TASK REQUIREMENTS:
Copy every line of the material below with no changes at all.

--- LISTED ENTRIES ---

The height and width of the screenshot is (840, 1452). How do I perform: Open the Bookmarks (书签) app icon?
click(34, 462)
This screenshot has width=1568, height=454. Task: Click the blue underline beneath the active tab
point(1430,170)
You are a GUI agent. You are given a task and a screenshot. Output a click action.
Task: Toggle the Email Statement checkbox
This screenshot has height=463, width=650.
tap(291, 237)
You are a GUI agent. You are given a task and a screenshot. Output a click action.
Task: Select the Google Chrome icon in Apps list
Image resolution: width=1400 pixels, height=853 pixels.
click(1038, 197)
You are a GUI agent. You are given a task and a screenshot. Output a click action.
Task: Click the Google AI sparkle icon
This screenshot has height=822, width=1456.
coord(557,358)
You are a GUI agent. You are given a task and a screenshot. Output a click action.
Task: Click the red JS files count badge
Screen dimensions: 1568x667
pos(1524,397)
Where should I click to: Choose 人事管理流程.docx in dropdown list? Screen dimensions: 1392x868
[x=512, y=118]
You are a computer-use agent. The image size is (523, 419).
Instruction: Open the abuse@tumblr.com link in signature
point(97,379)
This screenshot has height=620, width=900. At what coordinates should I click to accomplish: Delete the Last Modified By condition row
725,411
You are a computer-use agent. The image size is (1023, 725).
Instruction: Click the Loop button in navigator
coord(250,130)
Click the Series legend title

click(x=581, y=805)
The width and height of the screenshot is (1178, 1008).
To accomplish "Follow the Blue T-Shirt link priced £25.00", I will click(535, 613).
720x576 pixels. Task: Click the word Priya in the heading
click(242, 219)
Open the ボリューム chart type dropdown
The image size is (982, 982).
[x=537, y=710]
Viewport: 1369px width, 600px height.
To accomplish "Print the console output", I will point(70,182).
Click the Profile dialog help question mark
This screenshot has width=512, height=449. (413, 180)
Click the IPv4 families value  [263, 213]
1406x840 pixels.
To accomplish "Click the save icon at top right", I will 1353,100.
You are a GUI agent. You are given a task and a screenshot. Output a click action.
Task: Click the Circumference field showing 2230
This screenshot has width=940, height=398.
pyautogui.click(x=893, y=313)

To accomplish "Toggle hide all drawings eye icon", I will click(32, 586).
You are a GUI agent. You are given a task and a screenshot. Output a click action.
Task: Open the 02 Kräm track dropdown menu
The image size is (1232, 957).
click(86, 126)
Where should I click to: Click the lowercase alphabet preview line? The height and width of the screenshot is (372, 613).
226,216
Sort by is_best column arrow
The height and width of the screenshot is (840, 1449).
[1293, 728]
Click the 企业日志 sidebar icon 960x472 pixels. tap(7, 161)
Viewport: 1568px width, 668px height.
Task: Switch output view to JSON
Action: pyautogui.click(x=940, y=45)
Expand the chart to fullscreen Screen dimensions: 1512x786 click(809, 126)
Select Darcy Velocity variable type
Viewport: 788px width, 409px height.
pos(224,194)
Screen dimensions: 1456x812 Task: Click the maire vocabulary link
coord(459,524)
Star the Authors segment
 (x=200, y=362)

---

EXERCISE OUTPUT:
The height and width of the screenshot is (840, 1452). How do I perform: Open the Bookmarks (书签) app icon?
click(34, 462)
This screenshot has width=1568, height=454. Task: Click the blue underline beneath the active tab
point(1430,170)
You are a GUI agent. You are given a task and a screenshot. Output a click action.
Task: Toggle the Email Statement checkbox
This screenshot has height=463, width=650.
tap(291, 237)
You are a GUI agent. You are given a task and a screenshot. Output a click action.
Task: Select the Google Chrome icon in Apps list
Image resolution: width=1400 pixels, height=853 pixels.
click(1038, 197)
You are a GUI agent. You are given a task and a screenshot. Output a click action.
Task: Click the Google AI sparkle icon
This screenshot has height=822, width=1456.
coord(557,358)
You are a GUI agent. You are given a task and a screenshot. Output a click action.
Task: Click the red JS files count badge
Screen dimensions: 1568x667
pos(1524,397)
Where should I click to: Choose 人事管理流程.docx in dropdown list? Screen dimensions: 1392x868
[x=512, y=118]
You are a computer-use agent. The image size is (523, 419).
Instruction: Open the abuse@tumblr.com link in signature
point(97,379)
This screenshot has height=620, width=900. At what coordinates should I click to accomplish: Delete the Last Modified By condition row
725,411
You are a computer-use agent. The image size is (1023, 725).
Instruction: Click the Loop button in navigator
coord(250,130)
Click the Series legend title

click(x=581, y=805)
The width and height of the screenshot is (1178, 1008).
To accomplish "Follow the Blue T-Shirt link priced £25.00", I will click(535, 613).
720x576 pixels. Task: Click the word Priya in the heading
click(242, 219)
Open the ボリューム chart type dropdown
The image size is (982, 982).
[x=537, y=710]
Viewport: 1369px width, 600px height.
To accomplish "Print the console output", I will point(70,182).
Click the Profile dialog help question mark
This screenshot has width=512, height=449. (413, 180)
Click the IPv4 families value  [263, 213]
1406x840 pixels.
To accomplish "Click the save icon at top right", I will 1353,100.
You are a GUI agent. You are given a task and a screenshot. Output a click action.
Task: Click the Circumference field showing 2230
This screenshot has width=940, height=398.
pyautogui.click(x=893, y=313)

To accomplish "Toggle hide all drawings eye icon", I will click(32, 586).
You are a GUI agent. You are given a task and a screenshot. Output a click action.
Task: Open the 02 Kräm track dropdown menu
The image size is (1232, 957).
click(86, 126)
Where should I click to: Click the lowercase alphabet preview line? The height and width of the screenshot is (372, 613).
226,216
Sort by is_best column arrow
The height and width of the screenshot is (840, 1449).
[1293, 728]
Click the 企业日志 sidebar icon 960x472 pixels. tap(7, 161)
Viewport: 1568px width, 668px height.
Task: Switch output view to JSON
Action: pyautogui.click(x=940, y=45)
Expand the chart to fullscreen Screen dimensions: 1512x786 click(809, 126)
Select Darcy Velocity variable type
Viewport: 788px width, 409px height.
pos(224,194)
Screen dimensions: 1456x812 Task: Click the maire vocabulary link
coord(459,524)
Star the Authors segment
 (x=200, y=362)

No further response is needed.